Data excerpts:
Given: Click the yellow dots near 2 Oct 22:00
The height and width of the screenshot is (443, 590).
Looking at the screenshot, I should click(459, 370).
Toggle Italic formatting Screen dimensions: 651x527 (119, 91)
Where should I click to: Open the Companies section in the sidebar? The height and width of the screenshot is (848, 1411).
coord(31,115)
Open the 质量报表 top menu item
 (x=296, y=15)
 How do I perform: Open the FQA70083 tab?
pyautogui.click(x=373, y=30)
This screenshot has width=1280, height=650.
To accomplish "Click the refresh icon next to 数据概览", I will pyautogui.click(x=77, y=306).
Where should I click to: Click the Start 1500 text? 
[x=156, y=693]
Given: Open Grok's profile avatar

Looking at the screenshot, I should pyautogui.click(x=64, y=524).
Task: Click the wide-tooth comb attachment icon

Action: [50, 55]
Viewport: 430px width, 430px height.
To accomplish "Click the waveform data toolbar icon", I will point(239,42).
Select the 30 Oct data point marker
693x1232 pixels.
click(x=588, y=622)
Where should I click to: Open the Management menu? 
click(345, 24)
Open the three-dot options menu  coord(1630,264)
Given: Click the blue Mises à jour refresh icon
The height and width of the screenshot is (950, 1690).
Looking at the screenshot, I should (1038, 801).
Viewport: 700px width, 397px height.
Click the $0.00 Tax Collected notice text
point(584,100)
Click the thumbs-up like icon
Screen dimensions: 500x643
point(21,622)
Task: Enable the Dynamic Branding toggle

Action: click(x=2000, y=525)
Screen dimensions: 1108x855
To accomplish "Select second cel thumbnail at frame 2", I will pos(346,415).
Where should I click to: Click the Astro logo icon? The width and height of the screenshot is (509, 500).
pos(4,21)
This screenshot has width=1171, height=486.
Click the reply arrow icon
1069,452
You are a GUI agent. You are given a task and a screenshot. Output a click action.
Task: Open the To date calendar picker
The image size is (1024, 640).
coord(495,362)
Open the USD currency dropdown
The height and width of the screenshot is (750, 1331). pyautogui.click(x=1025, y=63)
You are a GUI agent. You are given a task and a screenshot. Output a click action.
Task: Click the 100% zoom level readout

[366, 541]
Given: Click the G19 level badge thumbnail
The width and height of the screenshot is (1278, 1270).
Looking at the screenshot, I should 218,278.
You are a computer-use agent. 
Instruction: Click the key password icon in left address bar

Activity: Every line in the data that holds the string "thumbnail" should be copied.

Task solution:
To accomplish "Select second cel thumbnail at frame 2", I will pos(346,415).
Given: Click the G19 level badge thumbnail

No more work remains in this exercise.